Last week I went with some friends to see an exhibition at the DeYoung Museum in San Francisco. On the drive over I sat in the back seat and tried to come up with a topic for this week’s blog. My blogging colleague had just completed two posts about art and materials and I was contemplating an addition to that thread. The show I was going to see didn’t seem like an appropriate topic and so I was at a loss.
After viewing an exhibition about the Summer of Love on the lower floor of the museum I walked up to the entry level where I was confronted with an immense installation that covered three walls surrounding an atrium.
To say the piece took my breath away is an understatement. The scale and material presence of the installation overwhelmed me. Here was my answer, a perfect topic for today’s post.

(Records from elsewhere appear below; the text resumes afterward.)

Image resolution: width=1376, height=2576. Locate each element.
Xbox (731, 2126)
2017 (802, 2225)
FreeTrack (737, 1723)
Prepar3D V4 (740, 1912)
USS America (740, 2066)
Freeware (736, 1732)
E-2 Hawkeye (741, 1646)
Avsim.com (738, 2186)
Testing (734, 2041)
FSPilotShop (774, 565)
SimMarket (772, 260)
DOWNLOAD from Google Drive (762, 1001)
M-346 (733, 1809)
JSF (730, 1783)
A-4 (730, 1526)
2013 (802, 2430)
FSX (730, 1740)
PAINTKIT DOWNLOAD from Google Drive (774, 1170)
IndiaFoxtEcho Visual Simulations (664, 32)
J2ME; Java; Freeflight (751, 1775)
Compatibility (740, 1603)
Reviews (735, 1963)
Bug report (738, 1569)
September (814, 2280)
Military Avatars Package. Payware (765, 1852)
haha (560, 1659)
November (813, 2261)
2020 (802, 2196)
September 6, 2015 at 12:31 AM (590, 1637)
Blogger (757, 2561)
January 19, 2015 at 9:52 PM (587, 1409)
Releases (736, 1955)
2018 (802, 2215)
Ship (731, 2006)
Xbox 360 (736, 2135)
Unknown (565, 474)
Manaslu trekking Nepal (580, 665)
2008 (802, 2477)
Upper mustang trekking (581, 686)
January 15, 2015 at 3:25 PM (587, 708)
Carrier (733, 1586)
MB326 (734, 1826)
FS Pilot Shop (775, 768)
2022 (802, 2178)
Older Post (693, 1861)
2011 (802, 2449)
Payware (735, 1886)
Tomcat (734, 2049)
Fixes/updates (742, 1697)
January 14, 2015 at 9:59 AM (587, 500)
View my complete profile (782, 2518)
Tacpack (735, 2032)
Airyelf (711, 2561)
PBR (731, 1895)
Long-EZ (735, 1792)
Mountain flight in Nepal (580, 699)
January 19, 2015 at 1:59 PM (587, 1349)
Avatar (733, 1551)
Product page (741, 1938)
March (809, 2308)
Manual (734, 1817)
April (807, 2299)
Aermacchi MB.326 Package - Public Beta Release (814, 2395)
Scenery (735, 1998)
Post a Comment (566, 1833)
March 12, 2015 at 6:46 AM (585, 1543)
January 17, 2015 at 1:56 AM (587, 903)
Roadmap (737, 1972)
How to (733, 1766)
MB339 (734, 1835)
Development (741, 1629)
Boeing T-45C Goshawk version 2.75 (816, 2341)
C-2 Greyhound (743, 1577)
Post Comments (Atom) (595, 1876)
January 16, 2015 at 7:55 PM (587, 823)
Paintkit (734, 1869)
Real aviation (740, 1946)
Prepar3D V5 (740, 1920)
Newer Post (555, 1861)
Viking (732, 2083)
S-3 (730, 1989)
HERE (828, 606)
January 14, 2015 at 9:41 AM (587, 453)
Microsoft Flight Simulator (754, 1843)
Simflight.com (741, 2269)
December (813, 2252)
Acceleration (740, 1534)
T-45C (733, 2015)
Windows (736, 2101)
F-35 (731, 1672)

The above photographs don’t do justice to the installation, Number 197, by the artist Leonardo Drew. Lost is the physical sensation of interacting with the art – the body in relationship to the scale of the space, the feeling of looking up to see a large and complex cantilevered wood construction protruding from a corner forty feet in the air, the surprise in discovering the complexity and detail hidden in the larger forms.
The most striking aspect of Leonardo Drew’s work is the inventiveness found in his use of materials. His art pieces appear to be composed of the detritus of a crumbling civilization. Rotting, rusted, burned, jumbled, torn, splintered. Wood, rope, metal, cotton, tree roots, lost (and found) objects. A history of the world found in seemingly discarded materials.
In the case of Drew’s work, what you see is not entirely what you get. The aged and charred lengths of wood were purchased new, the “history” added in the studio by Drew who builds up layers of washes to create a patina of age. If the materials carry a history it is a more personal one. Drew adds vestiges of his own life into the work, tearing apart old projects for reuse in later pieces, discovering hidden art in the discarded scraps on his studio floor. Much of the meaning in his work arises from the interaction between material and process.
In attempting to interpret Drew’s work much has been made of his early life living in a public housing project next door to a large municipal dump. As a child he played with the discards from other people’s lives. Of this time Drew has said, “I remember all of it, the seagulls, the summer smells, the underground fires that could not be put out… and over time I came to realize this place as ‘God’s mouth’…the beginning and the end…and the beginning again [sic]…what has remained from my early explorations are the echoes of evolution…life, death, regeneration.”
Life. Death. Regeneration. Those three words are at the core of Drew’s work. Cities grow and then decay. Organic life sprouts and then dies. It’s all part of a cyclical process that unites opposing forces. This pull between opposites is found in the form of Drew’s work. The apparent chaos in the layered surfaces is tamed by an underlying grid. Method and madness. Form and meaning cannot be separated. “The grid is my basis of sanity. Otherwise it would just be noise. I mean, these things are loud, but if you know what to listen for, they’ll speak to you.”
The metaphorical time implied in the work is underscored by the real time involved in the making of the work. When I saw the piece at the DeYoung I was struck by the density and intricacy of the surfaces, by the repetitive motions involved in their creation. I imagined the hours of labor that the work recorded, and it is this real time that lends the work it’s authority.
“…I think that’s the cyclical nature of just being, like birth, like death, and regeneration. It’s a very simple map of life. I think that I follow that naturally and organically, without actually ever claiming it, it was just there. I started making work, and it’s like, yes you are calling out all of these things that are part of your memory, your body’s memory, things that have gone through your pores, what you’ve seen, what you’ve experienced, and you spill them out without thinking. I don’t think so much about, “Okay, I’m going to make work, and it’s going to be about this. It’s just going to come out.”